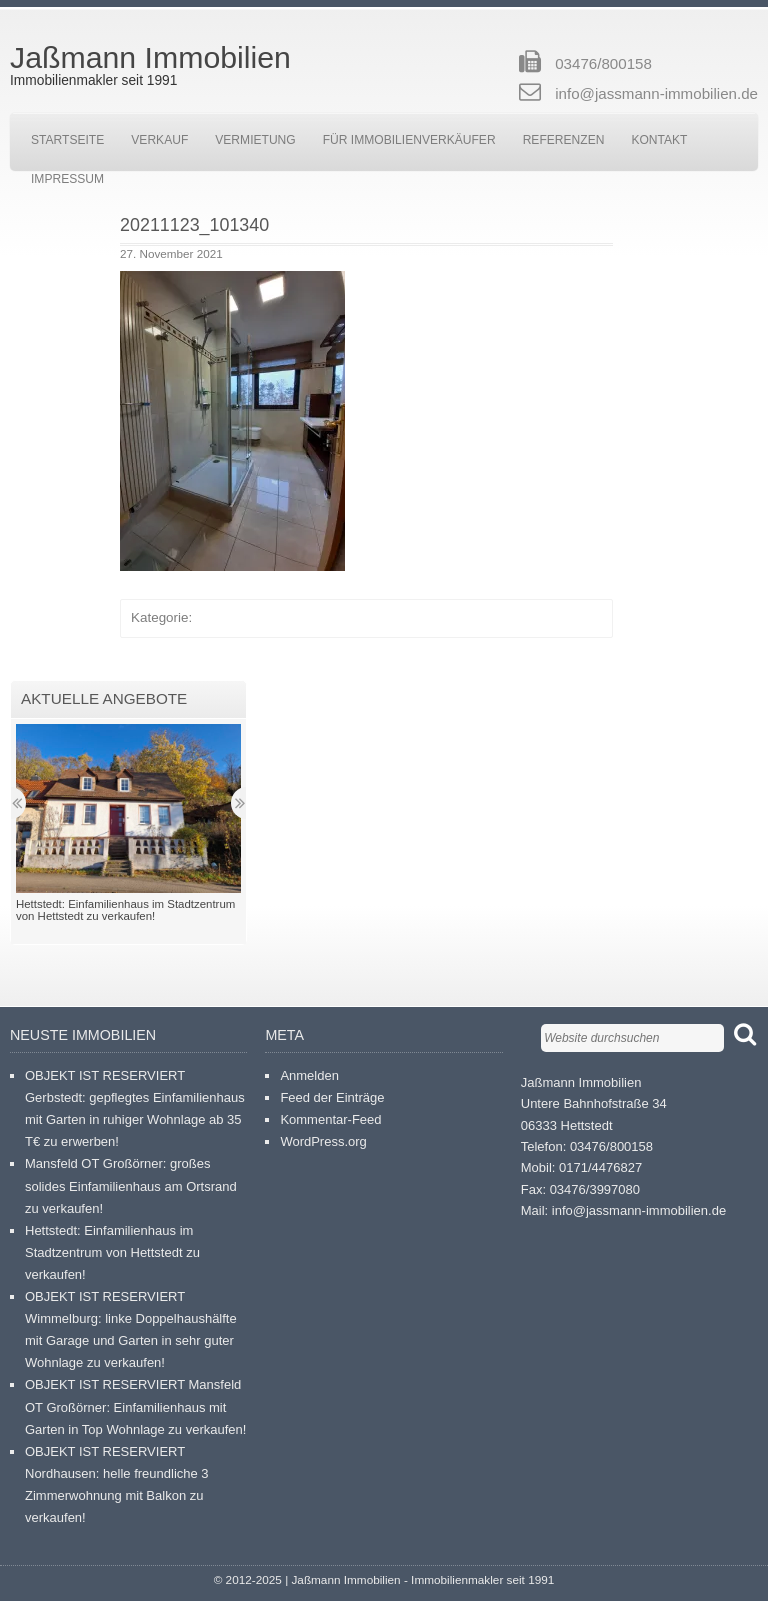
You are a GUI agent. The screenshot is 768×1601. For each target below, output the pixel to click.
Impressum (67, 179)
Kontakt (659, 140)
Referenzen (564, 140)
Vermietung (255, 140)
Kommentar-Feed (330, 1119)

Brief: Put the text of the items above into a JSON list of strings, one string per line, skipping blank lines. Leave the pictures out.

Finished exercise:
[
  "You are a GUI agent. The screenshot is 768×1601. For each target below, output the pixel to click.",
  "Impressum (67, 179)",
  "Kontakt (659, 140)",
  "Referenzen (564, 140)",
  "Vermietung (255, 140)",
  "Kommentar-Feed (330, 1119)"
]